* _TRY IT_: Repeat the data below in full and exactly.
_ _ _ _ _
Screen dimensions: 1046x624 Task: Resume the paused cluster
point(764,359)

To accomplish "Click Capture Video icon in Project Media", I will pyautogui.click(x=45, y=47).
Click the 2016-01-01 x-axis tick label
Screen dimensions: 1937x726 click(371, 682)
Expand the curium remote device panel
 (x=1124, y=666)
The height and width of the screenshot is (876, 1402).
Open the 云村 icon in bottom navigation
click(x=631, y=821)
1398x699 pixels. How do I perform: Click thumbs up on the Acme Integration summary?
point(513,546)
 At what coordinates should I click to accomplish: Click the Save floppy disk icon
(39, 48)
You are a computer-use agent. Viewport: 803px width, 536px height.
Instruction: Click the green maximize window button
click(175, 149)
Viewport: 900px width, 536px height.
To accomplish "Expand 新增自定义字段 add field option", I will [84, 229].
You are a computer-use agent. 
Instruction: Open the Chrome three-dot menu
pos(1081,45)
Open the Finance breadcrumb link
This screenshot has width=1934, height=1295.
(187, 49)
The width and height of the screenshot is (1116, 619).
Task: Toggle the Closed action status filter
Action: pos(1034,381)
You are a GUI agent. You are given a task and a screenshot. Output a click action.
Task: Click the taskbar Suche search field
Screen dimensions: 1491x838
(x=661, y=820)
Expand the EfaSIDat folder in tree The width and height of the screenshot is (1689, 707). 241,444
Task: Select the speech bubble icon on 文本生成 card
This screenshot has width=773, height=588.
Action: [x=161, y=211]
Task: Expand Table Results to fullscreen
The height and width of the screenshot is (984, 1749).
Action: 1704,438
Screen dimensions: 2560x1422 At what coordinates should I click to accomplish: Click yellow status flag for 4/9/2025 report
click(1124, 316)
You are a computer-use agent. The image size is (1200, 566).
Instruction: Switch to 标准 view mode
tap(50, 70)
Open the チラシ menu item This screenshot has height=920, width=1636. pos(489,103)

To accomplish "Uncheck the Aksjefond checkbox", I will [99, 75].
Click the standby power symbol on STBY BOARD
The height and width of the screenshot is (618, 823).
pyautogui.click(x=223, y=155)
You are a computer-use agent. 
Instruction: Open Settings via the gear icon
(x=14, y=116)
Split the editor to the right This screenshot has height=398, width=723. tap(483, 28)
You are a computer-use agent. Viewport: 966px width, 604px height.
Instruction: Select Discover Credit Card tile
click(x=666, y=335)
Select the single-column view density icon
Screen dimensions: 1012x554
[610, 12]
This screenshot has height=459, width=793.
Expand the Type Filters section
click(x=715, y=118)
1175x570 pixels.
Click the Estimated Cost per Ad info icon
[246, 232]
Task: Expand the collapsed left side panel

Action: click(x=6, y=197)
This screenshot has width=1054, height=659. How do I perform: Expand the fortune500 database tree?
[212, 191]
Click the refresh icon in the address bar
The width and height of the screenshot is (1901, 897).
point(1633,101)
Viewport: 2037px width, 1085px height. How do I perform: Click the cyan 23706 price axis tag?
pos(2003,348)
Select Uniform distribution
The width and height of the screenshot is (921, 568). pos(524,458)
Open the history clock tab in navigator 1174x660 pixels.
_ _ _ _ _
* _REPLY_:
Screen dimensions: 1046x624 Task: Resume the paused cluster
point(764,359)

To accomplish "Click Capture Video icon in Project Media", I will pyautogui.click(x=45, y=47).
Click the 2016-01-01 x-axis tick label
Screen dimensions: 1937x726 click(371, 682)
Expand the curium remote device panel
 (x=1124, y=666)
The height and width of the screenshot is (876, 1402).
Open the 云村 icon in bottom navigation
click(x=631, y=821)
1398x699 pixels. How do I perform: Click thumbs up on the Acme Integration summary?
point(513,546)
 At what coordinates should I click to accomplish: Click the Save floppy disk icon
(39, 48)
You are a computer-use agent. Viewport: 803px width, 536px height.
Instruction: Click the green maximize window button
click(175, 149)
Viewport: 900px width, 536px height.
To accomplish "Expand 新增自定义字段 add field option", I will [84, 229].
You are a computer-use agent. 
Instruction: Open the Chrome three-dot menu
pos(1081,45)
Open the Finance breadcrumb link
This screenshot has width=1934, height=1295.
(187, 49)
The width and height of the screenshot is (1116, 619).
Task: Toggle the Closed action status filter
Action: pos(1034,381)
You are a GUI agent. You are given a task and a screenshot. Output a click action.
Task: Click the taskbar Suche search field
Screen dimensions: 1491x838
(x=661, y=820)
Expand the EfaSIDat folder in tree The width and height of the screenshot is (1689, 707). 241,444
Task: Select the speech bubble icon on 文本生成 card
This screenshot has width=773, height=588.
Action: [x=161, y=211]
Task: Expand Table Results to fullscreen
The height and width of the screenshot is (984, 1749).
Action: 1704,438
Screen dimensions: 2560x1422 At what coordinates should I click to accomplish: Click yellow status flag for 4/9/2025 report
click(1124, 316)
You are a computer-use agent. The image size is (1200, 566).
Instruction: Switch to 标准 view mode
tap(50, 70)
Open the チラシ menu item This screenshot has height=920, width=1636. pos(489,103)

To accomplish "Uncheck the Aksjefond checkbox", I will [99, 75].
Click the standby power symbol on STBY BOARD
The height and width of the screenshot is (618, 823).
pyautogui.click(x=223, y=155)
You are a computer-use agent. 
Instruction: Open Settings via the gear icon
(x=14, y=116)
Split the editor to the right This screenshot has height=398, width=723. tap(483, 28)
You are a computer-use agent. Viewport: 966px width, 604px height.
Instruction: Select Discover Credit Card tile
click(x=666, y=335)
Select the single-column view density icon
Screen dimensions: 1012x554
[610, 12]
This screenshot has height=459, width=793.
Expand the Type Filters section
click(x=715, y=118)
1175x570 pixels.
Click the Estimated Cost per Ad info icon
[246, 232]
Task: Expand the collapsed left side panel

Action: click(x=6, y=197)
This screenshot has width=1054, height=659. How do I perform: Expand the fortune500 database tree?
[212, 191]
Click the refresh icon in the address bar
The width and height of the screenshot is (1901, 897).
point(1633,101)
Viewport: 2037px width, 1085px height. How do I perform: Click the cyan 23706 price axis tag?
pos(2003,348)
Select Uniform distribution
The width and height of the screenshot is (921, 568). pos(524,458)
Open the history clock tab in navigator 1174x660 pixels.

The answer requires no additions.